▶ [Exercise brief] Each record should appear again in the response exactly as it does in the original.

▶ [The records]
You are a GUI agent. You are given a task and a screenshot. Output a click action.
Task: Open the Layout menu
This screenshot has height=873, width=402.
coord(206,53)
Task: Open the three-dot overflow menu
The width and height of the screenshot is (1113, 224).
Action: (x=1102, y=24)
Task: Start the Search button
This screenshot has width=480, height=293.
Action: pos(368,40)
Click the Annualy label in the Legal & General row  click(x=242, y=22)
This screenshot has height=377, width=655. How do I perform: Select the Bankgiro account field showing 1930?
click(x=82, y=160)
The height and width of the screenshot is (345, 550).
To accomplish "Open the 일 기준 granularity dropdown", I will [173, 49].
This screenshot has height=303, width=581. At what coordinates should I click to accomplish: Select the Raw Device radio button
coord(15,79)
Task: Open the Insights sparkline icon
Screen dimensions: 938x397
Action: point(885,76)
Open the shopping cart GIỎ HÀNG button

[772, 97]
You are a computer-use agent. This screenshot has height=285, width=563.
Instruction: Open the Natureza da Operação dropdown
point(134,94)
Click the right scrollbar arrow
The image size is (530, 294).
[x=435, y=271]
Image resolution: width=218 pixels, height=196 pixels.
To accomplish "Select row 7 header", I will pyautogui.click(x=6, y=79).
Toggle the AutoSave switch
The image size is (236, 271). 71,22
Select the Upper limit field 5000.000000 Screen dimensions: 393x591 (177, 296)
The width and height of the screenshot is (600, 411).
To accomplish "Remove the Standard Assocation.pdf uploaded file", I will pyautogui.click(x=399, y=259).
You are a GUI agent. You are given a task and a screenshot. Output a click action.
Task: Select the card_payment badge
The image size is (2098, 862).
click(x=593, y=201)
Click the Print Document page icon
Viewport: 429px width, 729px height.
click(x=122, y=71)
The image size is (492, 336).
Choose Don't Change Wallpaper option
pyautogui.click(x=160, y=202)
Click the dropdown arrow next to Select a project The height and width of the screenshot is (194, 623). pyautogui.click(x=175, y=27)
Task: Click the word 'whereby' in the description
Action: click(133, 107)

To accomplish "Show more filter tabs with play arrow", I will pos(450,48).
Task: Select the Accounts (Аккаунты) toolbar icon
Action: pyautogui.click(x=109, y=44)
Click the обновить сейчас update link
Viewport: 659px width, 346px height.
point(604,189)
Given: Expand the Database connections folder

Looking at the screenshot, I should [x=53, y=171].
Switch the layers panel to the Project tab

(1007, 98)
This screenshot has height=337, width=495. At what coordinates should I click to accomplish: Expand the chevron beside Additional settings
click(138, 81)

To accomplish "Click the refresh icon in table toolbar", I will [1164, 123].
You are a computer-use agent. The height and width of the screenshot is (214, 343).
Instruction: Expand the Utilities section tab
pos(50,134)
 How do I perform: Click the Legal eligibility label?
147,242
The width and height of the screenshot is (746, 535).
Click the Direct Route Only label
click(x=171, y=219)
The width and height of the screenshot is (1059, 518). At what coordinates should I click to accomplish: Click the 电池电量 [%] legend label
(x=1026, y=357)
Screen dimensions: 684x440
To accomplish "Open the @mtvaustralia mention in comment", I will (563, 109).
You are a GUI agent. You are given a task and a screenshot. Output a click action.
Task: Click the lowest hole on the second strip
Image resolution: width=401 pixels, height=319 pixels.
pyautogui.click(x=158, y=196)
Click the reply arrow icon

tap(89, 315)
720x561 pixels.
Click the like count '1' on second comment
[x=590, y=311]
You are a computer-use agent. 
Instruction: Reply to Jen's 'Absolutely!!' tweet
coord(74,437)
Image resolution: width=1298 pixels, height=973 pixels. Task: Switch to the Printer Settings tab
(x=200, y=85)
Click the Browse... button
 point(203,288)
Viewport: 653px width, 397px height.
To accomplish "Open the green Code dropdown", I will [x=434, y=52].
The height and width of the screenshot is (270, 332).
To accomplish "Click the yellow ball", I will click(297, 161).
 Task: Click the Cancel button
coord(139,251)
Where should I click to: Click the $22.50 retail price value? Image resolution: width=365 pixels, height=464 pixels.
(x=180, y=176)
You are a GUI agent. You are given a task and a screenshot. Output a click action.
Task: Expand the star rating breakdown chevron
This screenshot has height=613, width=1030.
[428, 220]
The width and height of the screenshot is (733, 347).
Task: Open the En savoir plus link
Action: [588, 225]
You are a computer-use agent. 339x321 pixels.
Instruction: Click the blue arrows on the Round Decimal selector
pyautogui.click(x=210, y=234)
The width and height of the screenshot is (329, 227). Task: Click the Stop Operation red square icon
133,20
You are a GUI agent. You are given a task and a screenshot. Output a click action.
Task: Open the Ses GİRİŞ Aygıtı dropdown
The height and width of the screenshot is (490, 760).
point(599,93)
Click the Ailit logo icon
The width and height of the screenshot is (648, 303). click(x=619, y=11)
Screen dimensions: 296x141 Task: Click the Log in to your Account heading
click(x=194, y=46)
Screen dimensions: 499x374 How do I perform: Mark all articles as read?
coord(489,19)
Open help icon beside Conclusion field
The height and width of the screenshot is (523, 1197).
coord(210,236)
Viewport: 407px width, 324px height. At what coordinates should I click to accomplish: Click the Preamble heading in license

▶ [Task output]
You are a GUI agent. You are given a task and a screenshot. Output a click action.
Task: Open the Layout menu
This screenshot has height=873, width=402.
coord(206,53)
Task: Open the three-dot overflow menu
The width and height of the screenshot is (1113, 224).
Action: (x=1102, y=24)
Task: Start the Search button
This screenshot has width=480, height=293.
Action: pos(368,40)
Click the Annualy label in the Legal & General row  click(x=242, y=22)
This screenshot has height=377, width=655. How do I perform: Select the Bankgiro account field showing 1930?
click(x=82, y=160)
The height and width of the screenshot is (345, 550).
To accomplish "Open the 일 기준 granularity dropdown", I will [173, 49].
This screenshot has height=303, width=581. At what coordinates should I click to accomplish: Select the Raw Device radio button
coord(15,79)
Task: Open the Insights sparkline icon
Screen dimensions: 938x397
Action: point(885,76)
Open the shopping cart GIỎ HÀNG button

[772, 97]
You are a computer-use agent. This screenshot has height=285, width=563.
Instruction: Open the Natureza da Operação dropdown
point(134,94)
Click the right scrollbar arrow
The image size is (530, 294).
[x=435, y=271]
Image resolution: width=218 pixels, height=196 pixels.
To accomplish "Select row 7 header", I will pyautogui.click(x=6, y=79).
Toggle the AutoSave switch
The image size is (236, 271). 71,22
Select the Upper limit field 5000.000000 Screen dimensions: 393x591 (177, 296)
The width and height of the screenshot is (600, 411).
To accomplish "Remove the Standard Assocation.pdf uploaded file", I will pyautogui.click(x=399, y=259).
You are a GUI agent. You are given a task and a screenshot. Output a click action.
Task: Select the card_payment badge
The image size is (2098, 862).
click(x=593, y=201)
Click the Print Document page icon
Viewport: 429px width, 729px height.
click(x=122, y=71)
The image size is (492, 336).
Choose Don't Change Wallpaper option
pyautogui.click(x=160, y=202)
Click the dropdown arrow next to Select a project The height and width of the screenshot is (194, 623). pyautogui.click(x=175, y=27)
Task: Click the word 'whereby' in the description
Action: click(133, 107)

To accomplish "Show more filter tabs with play arrow", I will pos(450,48).
Task: Select the Accounts (Аккаунты) toolbar icon
Action: pyautogui.click(x=109, y=44)
Click the обновить сейчас update link
Viewport: 659px width, 346px height.
point(604,189)
Given: Expand the Database connections folder

Looking at the screenshot, I should [x=53, y=171].
Switch the layers panel to the Project tab

(1007, 98)
This screenshot has height=337, width=495. At what coordinates should I click to accomplish: Expand the chevron beside Additional settings
click(138, 81)

To accomplish "Click the refresh icon in table toolbar", I will [1164, 123].
You are a computer-use agent. The height and width of the screenshot is (214, 343).
Instruction: Expand the Utilities section tab
pos(50,134)
 How do I perform: Click the Legal eligibility label?
147,242
The width and height of the screenshot is (746, 535).
Click the Direct Route Only label
click(x=171, y=219)
The width and height of the screenshot is (1059, 518). At what coordinates should I click to accomplish: Click the 电池电量 [%] legend label
(x=1026, y=357)
Screen dimensions: 684x440
To accomplish "Open the @mtvaustralia mention in comment", I will (563, 109).
You are a GUI agent. You are given a task and a screenshot. Output a click action.
Task: Click the lowest hole on the second strip
Image resolution: width=401 pixels, height=319 pixels.
pyautogui.click(x=158, y=196)
Click the reply arrow icon

tap(89, 315)
720x561 pixels.
Click the like count '1' on second comment
[x=590, y=311]
You are a computer-use agent. 
Instruction: Reply to Jen's 'Absolutely!!' tweet
coord(74,437)
Image resolution: width=1298 pixels, height=973 pixels. Task: Switch to the Printer Settings tab
(x=200, y=85)
Click the Browse... button
 point(203,288)
Viewport: 653px width, 397px height.
To accomplish "Open the green Code dropdown", I will [x=434, y=52].
The height and width of the screenshot is (270, 332).
To accomplish "Click the yellow ball", I will click(297, 161).
 Task: Click the Cancel button
coord(139,251)
Where should I click to: Click the $22.50 retail price value? Image resolution: width=365 pixels, height=464 pixels.
(x=180, y=176)
You are a GUI agent. You are given a task and a screenshot. Output a click action.
Task: Expand the star rating breakdown chevron
This screenshot has height=613, width=1030.
[428, 220]
The width and height of the screenshot is (733, 347).
Task: Open the En savoir plus link
Action: [588, 225]
You are a computer-use agent. 339x321 pixels.
Instruction: Click the blue arrows on the Round Decimal selector
pyautogui.click(x=210, y=234)
The width and height of the screenshot is (329, 227). Task: Click the Stop Operation red square icon
133,20
You are a GUI agent. You are given a task and a screenshot. Output a click action.
Task: Open the Ses GİRİŞ Aygıtı dropdown
The height and width of the screenshot is (490, 760).
point(599,93)
Click the Ailit logo icon
The width and height of the screenshot is (648, 303). click(x=619, y=11)
Screen dimensions: 296x141 Task: Click the Log in to your Account heading
click(x=194, y=46)
Screen dimensions: 499x374 How do I perform: Mark all articles as read?
coord(489,19)
Open help icon beside Conclusion field
The height and width of the screenshot is (523, 1197).
coord(210,236)
Viewport: 407px width, 324px height. At what coordinates should I click to accomplish: Click the Preamble heading in license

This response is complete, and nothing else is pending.